Konsumentenverhalten soll berechenbar werden

Business Intelligence für den gläsernen Kunden

04. Januar 2007
Christiane Pütter ist Journalistin aus München. Sie schreibt über IT, Business und Wissenschaft. Zu ihren Auftraggebern zählen neben CIO und Computerwoche mehrere Corporate-Publishing-Magazine, vor allem im Bereich Banken/Versicherungen.
Zielgruppenfindung nach dem Schema "14-29 Jahre" oder "weiblich, ledig, jung" - das reicht nicht mehr. Wer sich am Markt behaupten will, muss Informationen über seine Kunden viel differenzierter messen. Ziel ist, mittels Business Intelligence das Konsumentenverhalten berechnen zu können. Nach einer Studie von Aberdeen haben viele Unternehmen bis dahin noch ein ganzes Stück Weg vor sich.
Häufigkeit der Messung von BI
Häufigkeit der Messung von BI

Glaubt man den Analysten, gehört Business IntelligenceBusiness Intelligence (BI) für Händler mittlerweile zum Standard. Allerdings ist es aus ihrer Sicht nicht mehr damit getan, Akquise, Kundenbindung und -bewegung zu beobachten. Ziel ist nun, den Verbraucher im Geschäft im Auge zu behalten. Wer reagiert wie auf neue Angebote? Wer nutzt Promotions? Wer kauft welche Produkte? Das sind die Fragen, über die Daten gesammelt und ausgewertet werden sollen. Alles zu Business Intelligence auf CIO.de

Firmen, die diesen Weg bereits eingeschlagen haben, nutzen die erhobenen Informationen nicht nur für standardisierte Kunden-Mailings, sondern setzen sie zum Beispiel auch gezielt in Werbekampagnen am Point of Sale ein.

Verschenktes Potenzial

Bisher allerdings nutzt mehr als jeder Zweite seine Business-Intelligence-Lösung vorrangig, um im Rahmen des Kunden-Management-Prozesses Cross-Sellings und Up-Sellings zu analysieren (56 Prozent), Bonusprogramme durchzuführen (54 Prozent) und die Absätze aufzugliedern (51 Prozent). Nur rund jeder Vierte (27 Prozent) erarbeitet aus den Kundendaten One-to-one-Marketing-Aktionen.

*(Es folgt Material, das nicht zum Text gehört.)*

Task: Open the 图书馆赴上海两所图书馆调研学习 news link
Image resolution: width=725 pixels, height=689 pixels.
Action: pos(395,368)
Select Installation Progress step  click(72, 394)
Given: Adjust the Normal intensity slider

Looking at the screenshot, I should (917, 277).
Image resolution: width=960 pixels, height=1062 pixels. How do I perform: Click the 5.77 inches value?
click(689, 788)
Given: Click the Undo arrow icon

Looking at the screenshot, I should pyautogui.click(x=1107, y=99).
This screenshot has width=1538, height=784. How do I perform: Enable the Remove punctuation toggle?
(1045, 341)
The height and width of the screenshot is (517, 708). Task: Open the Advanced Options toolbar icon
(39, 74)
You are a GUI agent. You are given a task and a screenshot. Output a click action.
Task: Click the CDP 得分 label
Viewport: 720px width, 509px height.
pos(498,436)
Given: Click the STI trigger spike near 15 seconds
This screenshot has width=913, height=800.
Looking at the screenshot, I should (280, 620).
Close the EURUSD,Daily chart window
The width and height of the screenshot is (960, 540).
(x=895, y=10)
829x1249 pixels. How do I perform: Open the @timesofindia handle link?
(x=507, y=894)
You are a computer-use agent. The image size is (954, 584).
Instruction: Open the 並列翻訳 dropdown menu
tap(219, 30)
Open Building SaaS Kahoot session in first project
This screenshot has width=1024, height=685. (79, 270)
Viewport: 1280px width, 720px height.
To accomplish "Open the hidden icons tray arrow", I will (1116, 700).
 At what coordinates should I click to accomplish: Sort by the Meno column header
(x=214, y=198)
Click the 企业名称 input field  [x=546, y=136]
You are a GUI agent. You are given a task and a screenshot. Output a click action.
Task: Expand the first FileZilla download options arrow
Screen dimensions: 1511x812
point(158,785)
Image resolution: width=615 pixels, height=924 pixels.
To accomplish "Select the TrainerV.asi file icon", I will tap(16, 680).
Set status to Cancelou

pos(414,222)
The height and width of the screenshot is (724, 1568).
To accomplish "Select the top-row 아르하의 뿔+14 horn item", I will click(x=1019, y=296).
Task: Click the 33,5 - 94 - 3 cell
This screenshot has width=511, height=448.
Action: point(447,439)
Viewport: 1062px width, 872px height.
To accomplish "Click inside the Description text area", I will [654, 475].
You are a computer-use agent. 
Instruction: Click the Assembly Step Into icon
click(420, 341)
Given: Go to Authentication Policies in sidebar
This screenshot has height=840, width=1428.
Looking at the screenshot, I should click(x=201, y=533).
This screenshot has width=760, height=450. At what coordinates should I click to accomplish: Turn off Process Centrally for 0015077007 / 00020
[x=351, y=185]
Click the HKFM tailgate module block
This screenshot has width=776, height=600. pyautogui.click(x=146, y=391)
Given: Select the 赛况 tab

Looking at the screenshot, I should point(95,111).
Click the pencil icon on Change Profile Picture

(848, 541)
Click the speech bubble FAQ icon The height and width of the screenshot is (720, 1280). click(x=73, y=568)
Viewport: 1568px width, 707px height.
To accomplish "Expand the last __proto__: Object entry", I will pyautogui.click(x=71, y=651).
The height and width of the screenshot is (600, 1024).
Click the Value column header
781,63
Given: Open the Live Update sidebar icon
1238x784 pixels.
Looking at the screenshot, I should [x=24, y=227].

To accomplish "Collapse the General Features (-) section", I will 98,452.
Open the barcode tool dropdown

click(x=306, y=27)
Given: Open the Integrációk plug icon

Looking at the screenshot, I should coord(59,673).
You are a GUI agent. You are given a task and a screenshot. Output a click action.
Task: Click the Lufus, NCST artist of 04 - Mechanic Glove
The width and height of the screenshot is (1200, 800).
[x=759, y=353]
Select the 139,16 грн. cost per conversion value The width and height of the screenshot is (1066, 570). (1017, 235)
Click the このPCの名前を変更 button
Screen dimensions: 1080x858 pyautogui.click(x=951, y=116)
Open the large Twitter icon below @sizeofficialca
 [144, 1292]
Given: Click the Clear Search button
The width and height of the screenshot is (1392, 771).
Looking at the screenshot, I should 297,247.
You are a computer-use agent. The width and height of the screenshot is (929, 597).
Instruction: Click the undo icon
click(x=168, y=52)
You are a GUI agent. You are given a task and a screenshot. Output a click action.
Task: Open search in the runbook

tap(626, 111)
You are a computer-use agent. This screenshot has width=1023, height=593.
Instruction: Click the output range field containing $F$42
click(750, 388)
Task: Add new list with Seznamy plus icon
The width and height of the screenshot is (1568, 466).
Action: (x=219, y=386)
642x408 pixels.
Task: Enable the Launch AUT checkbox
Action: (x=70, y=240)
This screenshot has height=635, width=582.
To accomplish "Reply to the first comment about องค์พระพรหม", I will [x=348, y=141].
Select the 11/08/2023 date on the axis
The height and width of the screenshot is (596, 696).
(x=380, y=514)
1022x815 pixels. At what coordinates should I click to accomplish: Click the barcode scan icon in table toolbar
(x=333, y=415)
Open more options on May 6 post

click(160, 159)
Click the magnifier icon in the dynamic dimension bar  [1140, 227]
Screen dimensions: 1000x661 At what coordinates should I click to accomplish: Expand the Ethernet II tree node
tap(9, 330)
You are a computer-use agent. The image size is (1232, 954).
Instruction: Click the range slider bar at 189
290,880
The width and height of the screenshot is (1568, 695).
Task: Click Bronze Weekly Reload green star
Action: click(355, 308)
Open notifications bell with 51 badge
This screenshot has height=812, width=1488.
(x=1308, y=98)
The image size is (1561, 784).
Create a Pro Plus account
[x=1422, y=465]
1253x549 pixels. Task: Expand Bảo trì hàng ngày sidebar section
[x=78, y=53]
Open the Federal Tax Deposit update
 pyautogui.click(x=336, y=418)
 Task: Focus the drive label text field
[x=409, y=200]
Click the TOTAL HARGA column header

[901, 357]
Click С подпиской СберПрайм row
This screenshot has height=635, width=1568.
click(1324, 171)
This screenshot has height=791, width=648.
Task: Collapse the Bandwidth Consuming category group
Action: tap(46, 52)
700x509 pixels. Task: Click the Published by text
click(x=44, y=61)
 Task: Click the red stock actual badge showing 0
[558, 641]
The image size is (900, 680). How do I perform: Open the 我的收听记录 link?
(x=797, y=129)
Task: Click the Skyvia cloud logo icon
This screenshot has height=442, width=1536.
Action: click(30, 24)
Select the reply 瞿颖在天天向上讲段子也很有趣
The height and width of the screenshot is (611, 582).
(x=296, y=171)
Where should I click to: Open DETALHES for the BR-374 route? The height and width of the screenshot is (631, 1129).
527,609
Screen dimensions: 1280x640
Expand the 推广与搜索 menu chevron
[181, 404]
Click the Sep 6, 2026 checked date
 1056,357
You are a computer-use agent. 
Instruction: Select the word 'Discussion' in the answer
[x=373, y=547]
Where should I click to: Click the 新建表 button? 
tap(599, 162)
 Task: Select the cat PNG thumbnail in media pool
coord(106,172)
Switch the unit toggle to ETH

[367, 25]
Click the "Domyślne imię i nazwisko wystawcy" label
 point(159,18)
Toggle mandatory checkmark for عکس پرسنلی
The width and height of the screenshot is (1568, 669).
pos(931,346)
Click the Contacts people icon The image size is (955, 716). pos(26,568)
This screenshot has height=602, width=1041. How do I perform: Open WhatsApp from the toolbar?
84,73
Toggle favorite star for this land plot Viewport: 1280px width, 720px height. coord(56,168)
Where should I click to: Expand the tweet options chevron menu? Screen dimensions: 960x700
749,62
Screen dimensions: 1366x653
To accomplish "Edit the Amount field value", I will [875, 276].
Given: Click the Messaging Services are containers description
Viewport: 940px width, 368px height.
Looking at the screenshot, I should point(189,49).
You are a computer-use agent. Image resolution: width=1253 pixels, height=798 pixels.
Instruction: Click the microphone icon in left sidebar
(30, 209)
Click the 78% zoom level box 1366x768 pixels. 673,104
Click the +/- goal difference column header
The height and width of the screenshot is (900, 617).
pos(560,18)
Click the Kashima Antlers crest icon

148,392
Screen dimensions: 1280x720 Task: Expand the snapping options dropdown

Dass dieses Potenzial so häufig verschenkt wird, liegt nach Aussagen von fast jedem Zweiten (49 Prozent) an der zu großen Menge an Daten, die über das ganze Unternehmen hinweg verteilt ist. 46 Prozent geben an, die Qualität der Daten reiche für eine Analyse nicht aus. Als Konsequenz werden Datensäuberungsprogramme gestartet.